Source: Investor Presentation

Over the longer term, as the buildout in Nashville comes to a close in 1H21 and the NY leases expire, AB should reap the benefits of even more net cost savings. While the initial impact should filter through to the bottom line in FY21, the full savings of ~$75-80m will only be realized further down the line by FY25 or so. Still, I think AB’s focus on expense management should help offset fee rate pressure, with the targeted 30% operating margin looking very achievable, in my view.

Low Rates Remain a Headwind for Fixed Income

3Q20 also saw a surprisingly improved performance in AB’s fixed income franchise, with ~49% of the AUM outperforming over a three-year period, up from ~45% in 2Q. That said, the one-year performance remains lackluster, with only ~24% of the AUM outperforming, reflecting the difficult rate backdrop.

Source: Investor Presentation

And AB’s bond funds could still come under pressure given their heavier allocation to structured products, as well as emerging markets. Amid the continued low rate backdrop and deteriorating credit quality, fixed income may not provide the same income and diversification benefits as it did in prior years, and thus, I see a slow migration into fixed income ahead, providing limited offset to outflows into equities and alternatives.
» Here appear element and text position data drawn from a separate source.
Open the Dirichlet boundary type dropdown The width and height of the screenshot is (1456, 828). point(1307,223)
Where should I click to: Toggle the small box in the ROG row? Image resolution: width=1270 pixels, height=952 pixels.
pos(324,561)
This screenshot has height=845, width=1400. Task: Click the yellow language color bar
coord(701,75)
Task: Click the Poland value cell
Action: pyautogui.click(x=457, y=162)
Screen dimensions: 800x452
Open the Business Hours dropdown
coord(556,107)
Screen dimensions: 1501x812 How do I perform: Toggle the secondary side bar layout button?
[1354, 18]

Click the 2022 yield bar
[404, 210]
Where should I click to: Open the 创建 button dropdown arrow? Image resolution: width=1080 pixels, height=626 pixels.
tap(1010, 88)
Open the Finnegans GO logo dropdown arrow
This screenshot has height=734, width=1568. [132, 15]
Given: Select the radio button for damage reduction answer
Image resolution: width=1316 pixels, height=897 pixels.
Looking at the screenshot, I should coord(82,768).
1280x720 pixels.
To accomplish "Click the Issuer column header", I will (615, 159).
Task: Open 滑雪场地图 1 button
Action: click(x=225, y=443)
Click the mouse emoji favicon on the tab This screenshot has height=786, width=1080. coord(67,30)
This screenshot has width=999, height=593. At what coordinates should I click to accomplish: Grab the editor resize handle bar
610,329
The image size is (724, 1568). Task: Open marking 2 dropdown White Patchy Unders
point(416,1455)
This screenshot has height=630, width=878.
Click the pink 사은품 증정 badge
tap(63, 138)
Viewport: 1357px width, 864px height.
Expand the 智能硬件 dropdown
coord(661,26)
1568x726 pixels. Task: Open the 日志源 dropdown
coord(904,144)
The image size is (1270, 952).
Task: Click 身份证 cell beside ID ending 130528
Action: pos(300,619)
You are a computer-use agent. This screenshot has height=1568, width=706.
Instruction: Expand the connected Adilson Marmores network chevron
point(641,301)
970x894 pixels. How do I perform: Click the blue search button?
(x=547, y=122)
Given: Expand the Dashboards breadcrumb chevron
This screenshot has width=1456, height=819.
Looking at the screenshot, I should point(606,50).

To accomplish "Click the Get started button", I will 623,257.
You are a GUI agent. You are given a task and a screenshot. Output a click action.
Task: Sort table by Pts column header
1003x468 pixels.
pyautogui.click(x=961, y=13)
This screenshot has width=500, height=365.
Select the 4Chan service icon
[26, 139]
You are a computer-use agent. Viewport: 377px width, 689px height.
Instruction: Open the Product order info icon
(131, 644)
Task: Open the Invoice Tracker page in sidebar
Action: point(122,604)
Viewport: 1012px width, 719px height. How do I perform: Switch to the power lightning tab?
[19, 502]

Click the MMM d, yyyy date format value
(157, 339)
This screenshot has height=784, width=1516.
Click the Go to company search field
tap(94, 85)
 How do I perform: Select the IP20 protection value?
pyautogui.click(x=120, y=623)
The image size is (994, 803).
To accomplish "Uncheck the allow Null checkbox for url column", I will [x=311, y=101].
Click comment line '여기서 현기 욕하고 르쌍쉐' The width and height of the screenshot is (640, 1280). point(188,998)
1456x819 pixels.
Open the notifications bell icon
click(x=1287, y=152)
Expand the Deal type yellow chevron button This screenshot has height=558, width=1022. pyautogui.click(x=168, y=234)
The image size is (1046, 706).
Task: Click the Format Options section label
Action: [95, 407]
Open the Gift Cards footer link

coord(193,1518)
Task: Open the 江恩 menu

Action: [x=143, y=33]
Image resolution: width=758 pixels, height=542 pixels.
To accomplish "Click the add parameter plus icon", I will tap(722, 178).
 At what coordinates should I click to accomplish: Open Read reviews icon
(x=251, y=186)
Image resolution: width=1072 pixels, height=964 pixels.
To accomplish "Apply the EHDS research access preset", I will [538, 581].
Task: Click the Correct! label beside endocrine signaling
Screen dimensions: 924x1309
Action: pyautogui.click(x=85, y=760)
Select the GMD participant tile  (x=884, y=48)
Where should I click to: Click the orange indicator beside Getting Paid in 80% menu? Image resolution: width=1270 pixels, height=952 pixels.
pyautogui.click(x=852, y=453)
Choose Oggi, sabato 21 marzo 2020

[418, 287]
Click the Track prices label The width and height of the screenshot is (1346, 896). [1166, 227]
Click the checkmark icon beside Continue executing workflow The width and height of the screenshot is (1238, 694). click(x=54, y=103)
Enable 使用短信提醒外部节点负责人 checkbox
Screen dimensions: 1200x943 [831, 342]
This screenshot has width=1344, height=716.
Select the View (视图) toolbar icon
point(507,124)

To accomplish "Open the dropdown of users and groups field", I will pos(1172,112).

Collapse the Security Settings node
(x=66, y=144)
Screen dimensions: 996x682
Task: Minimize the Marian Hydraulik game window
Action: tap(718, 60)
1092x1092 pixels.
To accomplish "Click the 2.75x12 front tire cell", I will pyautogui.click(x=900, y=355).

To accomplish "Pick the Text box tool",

Alternatives a Key Focus for the Long Term

The key medium to long-term growth driver for AB is its venture into alternatives. While alts only contribute ~20% of AB’s ~$17bn institutional pipeline, alts do make up about half of the pipeline’s fee base. This reflects the fee-rich nature of AB’s growing alternatives business, comprising Arya, as well as US real estate debt and private credit, which has grown at a steady >10% CAGR.

Source: Investor Presentation

Plus, there’s also plenty of untapped potential overseas, and AB (backed by EQH) could gain materially by scaling some of its more successful platforms into underrepresented geographies.

Other Advantages – a Potential ~14% FY22 Yield and a Tax Hedge

AB currently benefits from a <10% effective corporate tax rate (~11% points below the federal rate). But even if corporate tax rates are raised in the coming year, AB’s structure protects it from potential tax leakage. By contrast, AB’s peers, which have a more traditional structure, could see earnings pressure from any increases in the tax rates of their US businesses.

Source: AB Investment Opportunity Investor Presentation

The attractive yield has been well-covered on Seeking Alpha – the latest $0.69/share distribution equates to a ~9% annualized yield, which makes AB a compelling bond proxy in the current low rate environment. But not only do I see the dividend as sustainable, I also see an upward bias given the 3Q AUM strength and the potential for margin expansion in the coming years. During the quarter, AB also repurchased ~0.3m shares for $7m, bringing the total annualized yield (dividend + buybacks) to ~11%. Based on the current market cap, I see the total yield rising to ~14% by FY22 assuming status quo.

Source: Company Filings, Author’s Est

Many Ways to Win with AB

Overall, I like AB given its resilient flows, margin expansion potential, and alternative-driven growth outlook. Plus, the current ~11% total yield (buybacks + distribution) could quite easily rise to ~14% by FY22, in my view, making AB a very attractive bond proxy. Lastly, the MLP structure could also be an advantage under a Biden administration, with less potential tax leakage in a rising corporate tax rate scenario. Key downside risks include weaker fund performance, a decline in net flows, and the outsized fixed income exposure.

Disclosure: I/we have no positions in any stocks mentioned, and no plans to initiate any positions within the next 72 hours. I wrote this article myself, and it expresses my own opinions. I am not receiving compensation for it (other than from Seeking Alpha). I have no business relationship with any company whose stock is mentioned in this article.